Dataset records
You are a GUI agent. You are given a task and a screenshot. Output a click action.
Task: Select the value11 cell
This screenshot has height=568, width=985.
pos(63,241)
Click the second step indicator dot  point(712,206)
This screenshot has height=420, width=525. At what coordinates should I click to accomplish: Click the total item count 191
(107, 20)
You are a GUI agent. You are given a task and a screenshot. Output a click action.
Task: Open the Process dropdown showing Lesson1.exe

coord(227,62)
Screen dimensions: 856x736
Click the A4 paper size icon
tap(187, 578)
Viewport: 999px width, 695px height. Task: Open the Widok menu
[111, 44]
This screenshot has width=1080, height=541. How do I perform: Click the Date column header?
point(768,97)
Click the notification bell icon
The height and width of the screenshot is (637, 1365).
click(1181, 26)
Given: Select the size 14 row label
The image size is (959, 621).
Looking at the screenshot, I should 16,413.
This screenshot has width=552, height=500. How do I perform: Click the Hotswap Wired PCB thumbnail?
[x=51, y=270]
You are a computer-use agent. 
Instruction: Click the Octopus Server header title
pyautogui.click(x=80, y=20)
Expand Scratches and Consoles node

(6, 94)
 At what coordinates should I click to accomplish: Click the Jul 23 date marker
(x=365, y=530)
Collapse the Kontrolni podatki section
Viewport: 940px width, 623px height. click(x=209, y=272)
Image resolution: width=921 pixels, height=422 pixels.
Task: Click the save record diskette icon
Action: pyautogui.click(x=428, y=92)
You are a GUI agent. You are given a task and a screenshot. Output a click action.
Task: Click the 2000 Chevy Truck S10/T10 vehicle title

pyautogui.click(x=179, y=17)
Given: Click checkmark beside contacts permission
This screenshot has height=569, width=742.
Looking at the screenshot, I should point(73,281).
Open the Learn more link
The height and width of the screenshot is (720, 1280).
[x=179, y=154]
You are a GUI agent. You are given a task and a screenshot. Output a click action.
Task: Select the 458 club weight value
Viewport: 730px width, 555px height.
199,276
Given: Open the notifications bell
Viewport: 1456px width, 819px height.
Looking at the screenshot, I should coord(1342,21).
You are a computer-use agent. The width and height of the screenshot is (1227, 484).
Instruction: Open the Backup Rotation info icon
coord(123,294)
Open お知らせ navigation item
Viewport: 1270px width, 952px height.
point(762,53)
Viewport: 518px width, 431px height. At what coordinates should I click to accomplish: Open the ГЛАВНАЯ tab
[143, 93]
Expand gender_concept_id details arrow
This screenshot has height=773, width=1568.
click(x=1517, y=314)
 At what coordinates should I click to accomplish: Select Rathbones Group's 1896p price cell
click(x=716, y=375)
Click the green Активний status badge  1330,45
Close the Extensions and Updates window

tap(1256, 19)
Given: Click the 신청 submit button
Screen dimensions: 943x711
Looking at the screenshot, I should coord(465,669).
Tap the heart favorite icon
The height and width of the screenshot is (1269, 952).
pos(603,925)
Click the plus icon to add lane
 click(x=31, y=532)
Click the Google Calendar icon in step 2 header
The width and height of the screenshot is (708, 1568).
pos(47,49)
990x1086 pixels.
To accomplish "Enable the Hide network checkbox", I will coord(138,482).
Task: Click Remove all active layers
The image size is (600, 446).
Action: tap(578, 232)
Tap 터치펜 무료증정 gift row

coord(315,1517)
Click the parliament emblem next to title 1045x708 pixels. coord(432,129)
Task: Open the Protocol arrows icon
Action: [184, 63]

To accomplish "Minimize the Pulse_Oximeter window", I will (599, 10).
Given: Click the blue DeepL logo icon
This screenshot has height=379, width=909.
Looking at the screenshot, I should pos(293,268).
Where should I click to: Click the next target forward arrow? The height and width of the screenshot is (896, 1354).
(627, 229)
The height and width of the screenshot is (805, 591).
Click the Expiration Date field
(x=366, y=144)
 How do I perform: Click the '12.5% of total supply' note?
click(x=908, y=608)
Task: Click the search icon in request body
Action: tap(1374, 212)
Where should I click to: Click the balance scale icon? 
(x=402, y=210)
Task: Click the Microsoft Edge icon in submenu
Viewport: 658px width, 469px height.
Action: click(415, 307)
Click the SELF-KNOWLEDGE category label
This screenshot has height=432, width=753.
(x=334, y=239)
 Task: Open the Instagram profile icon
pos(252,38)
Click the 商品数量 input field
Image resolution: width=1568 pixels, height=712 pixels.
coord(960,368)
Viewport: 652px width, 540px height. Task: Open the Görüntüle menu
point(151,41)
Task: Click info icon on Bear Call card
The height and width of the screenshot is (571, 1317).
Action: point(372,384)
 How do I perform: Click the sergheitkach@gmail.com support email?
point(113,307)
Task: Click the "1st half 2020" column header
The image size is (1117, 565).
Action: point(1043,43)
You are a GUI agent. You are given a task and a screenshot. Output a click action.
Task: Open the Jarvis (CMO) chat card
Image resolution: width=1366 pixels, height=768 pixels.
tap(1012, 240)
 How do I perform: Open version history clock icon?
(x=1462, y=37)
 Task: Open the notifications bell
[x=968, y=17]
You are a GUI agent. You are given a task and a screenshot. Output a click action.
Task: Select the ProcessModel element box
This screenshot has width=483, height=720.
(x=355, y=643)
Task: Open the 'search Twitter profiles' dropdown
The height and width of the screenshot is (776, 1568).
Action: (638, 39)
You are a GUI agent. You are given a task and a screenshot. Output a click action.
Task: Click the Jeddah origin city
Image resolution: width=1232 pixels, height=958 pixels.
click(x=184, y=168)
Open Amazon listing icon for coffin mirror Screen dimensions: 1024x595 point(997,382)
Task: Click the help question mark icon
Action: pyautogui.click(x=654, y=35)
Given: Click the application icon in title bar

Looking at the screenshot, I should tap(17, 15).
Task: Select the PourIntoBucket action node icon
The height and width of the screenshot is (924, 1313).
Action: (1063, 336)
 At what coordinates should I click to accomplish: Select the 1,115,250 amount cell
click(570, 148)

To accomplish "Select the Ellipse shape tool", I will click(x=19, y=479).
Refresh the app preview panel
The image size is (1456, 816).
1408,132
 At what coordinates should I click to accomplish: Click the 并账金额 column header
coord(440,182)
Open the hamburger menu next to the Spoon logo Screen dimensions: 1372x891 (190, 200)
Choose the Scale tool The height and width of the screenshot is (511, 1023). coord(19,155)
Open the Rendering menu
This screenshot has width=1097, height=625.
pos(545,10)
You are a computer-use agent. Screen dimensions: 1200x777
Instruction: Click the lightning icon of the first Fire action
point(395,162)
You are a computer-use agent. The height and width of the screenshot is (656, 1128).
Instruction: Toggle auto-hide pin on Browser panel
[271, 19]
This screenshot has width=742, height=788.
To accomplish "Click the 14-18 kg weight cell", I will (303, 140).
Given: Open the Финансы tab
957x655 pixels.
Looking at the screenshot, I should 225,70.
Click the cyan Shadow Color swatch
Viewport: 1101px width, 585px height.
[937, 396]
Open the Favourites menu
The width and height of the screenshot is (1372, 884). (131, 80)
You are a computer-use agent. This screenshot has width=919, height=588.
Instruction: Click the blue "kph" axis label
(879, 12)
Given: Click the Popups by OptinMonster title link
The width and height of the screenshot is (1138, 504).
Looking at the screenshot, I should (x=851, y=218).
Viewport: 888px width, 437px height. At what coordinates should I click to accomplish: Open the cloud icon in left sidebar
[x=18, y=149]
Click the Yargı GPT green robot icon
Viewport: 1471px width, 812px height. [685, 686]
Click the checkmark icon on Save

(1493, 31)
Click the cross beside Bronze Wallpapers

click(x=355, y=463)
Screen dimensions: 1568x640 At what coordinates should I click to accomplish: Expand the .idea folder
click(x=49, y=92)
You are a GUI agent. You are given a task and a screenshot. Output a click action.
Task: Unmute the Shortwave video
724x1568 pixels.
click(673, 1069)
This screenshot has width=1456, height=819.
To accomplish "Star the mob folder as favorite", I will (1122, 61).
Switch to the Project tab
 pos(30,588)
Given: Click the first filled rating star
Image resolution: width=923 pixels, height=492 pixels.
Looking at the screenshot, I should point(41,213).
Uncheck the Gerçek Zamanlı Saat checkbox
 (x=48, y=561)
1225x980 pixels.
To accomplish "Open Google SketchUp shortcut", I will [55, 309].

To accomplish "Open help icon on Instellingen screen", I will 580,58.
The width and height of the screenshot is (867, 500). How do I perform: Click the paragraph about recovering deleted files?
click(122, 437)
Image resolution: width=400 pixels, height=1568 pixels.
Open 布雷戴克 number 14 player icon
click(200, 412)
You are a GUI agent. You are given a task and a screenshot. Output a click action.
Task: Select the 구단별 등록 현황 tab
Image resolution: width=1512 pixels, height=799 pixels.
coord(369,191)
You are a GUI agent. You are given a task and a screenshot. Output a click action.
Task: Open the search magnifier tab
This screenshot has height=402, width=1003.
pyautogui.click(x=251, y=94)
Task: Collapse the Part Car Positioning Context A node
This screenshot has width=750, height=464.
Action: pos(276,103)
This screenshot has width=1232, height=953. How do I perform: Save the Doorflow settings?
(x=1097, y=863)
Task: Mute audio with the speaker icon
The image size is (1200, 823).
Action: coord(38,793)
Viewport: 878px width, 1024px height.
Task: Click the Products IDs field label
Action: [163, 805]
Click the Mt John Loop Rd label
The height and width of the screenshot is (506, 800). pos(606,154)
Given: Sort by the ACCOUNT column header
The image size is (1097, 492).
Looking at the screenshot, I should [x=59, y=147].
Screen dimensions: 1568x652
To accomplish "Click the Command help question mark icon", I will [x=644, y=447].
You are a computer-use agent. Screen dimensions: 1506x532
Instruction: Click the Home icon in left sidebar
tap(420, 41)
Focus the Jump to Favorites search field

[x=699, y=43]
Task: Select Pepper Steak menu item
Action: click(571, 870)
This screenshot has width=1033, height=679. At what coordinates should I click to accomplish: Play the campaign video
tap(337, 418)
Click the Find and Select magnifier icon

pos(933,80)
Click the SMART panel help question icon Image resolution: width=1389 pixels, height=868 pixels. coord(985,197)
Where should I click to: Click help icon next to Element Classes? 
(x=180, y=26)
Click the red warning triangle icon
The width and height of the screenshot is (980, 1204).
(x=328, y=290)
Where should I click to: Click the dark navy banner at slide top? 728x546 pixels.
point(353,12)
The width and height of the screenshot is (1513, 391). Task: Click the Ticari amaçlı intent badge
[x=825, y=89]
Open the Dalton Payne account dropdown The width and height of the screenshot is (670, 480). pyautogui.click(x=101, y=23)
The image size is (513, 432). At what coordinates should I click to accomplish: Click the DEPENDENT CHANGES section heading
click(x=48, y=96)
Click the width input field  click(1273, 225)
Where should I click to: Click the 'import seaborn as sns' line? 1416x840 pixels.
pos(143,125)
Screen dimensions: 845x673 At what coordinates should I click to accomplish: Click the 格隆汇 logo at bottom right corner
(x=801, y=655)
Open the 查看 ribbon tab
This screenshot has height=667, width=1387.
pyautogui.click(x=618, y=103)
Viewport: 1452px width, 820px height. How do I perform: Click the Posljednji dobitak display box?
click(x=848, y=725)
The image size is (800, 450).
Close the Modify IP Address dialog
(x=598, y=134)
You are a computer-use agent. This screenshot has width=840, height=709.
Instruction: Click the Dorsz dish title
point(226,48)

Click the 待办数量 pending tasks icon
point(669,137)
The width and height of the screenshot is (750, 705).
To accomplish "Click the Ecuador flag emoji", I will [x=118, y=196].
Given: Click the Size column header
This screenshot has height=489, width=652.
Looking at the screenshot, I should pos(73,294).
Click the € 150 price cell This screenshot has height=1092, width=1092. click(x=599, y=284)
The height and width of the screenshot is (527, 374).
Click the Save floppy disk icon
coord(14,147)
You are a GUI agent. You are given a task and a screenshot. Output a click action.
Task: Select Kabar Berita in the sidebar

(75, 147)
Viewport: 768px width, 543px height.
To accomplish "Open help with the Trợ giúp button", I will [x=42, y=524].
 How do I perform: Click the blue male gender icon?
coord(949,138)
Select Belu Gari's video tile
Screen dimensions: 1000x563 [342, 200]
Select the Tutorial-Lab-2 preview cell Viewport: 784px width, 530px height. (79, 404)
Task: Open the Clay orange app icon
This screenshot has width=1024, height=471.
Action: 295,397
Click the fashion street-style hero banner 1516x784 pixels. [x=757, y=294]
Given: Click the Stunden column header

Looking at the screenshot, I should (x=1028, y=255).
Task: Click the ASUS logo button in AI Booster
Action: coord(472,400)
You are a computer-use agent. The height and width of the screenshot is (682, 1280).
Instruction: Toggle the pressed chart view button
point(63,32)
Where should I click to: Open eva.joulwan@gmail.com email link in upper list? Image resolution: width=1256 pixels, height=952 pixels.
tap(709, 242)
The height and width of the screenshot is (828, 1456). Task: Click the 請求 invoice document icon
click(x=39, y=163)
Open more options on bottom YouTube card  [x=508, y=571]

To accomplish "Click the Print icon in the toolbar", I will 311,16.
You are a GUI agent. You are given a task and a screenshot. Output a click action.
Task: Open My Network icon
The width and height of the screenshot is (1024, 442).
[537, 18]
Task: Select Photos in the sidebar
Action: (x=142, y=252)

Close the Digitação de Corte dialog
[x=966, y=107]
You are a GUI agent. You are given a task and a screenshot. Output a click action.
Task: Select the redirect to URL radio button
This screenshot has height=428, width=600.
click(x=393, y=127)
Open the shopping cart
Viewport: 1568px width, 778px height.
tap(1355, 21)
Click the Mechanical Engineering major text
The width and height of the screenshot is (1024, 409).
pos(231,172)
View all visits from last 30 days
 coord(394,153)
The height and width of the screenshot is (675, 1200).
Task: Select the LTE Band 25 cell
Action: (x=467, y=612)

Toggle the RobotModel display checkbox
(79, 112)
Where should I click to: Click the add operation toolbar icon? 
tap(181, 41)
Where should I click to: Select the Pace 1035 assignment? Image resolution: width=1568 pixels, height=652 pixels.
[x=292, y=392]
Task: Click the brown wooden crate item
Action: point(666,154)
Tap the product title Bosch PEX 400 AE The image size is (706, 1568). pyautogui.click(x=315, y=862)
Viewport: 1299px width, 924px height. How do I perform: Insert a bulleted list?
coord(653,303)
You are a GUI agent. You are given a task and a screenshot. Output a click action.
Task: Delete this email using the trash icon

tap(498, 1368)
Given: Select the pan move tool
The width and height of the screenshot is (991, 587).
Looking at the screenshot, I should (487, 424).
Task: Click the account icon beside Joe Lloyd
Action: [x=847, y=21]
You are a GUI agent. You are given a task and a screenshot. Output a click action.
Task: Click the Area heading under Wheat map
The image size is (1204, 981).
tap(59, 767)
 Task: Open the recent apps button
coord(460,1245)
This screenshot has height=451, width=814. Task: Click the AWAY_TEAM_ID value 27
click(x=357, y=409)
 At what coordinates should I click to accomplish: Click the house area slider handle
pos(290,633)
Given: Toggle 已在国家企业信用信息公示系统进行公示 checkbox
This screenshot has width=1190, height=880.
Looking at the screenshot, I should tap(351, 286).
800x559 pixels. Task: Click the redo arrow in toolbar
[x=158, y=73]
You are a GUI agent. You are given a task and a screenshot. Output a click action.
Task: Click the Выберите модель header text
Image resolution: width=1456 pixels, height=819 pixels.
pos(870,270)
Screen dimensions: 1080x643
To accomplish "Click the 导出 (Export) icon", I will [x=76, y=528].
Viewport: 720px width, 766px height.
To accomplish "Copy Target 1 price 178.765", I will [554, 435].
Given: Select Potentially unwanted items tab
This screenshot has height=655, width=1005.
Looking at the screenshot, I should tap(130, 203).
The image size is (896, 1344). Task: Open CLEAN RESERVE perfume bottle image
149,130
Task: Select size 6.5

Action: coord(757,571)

### WRITTEN EXERCISE
Could you print, character for character, the lines of the material that start at the line containing "Click the Yargı GPT green robot icon" and continue through the line containing "click(x=355, y=463)", including both of those lines?

### COMPLETE ANSWER
Click the Yargı GPT green robot icon
Viewport: 1471px width, 812px height. [685, 686]
Click the checkmark icon on Save

(1493, 31)
Click the cross beside Bronze Wallpapers

click(x=355, y=463)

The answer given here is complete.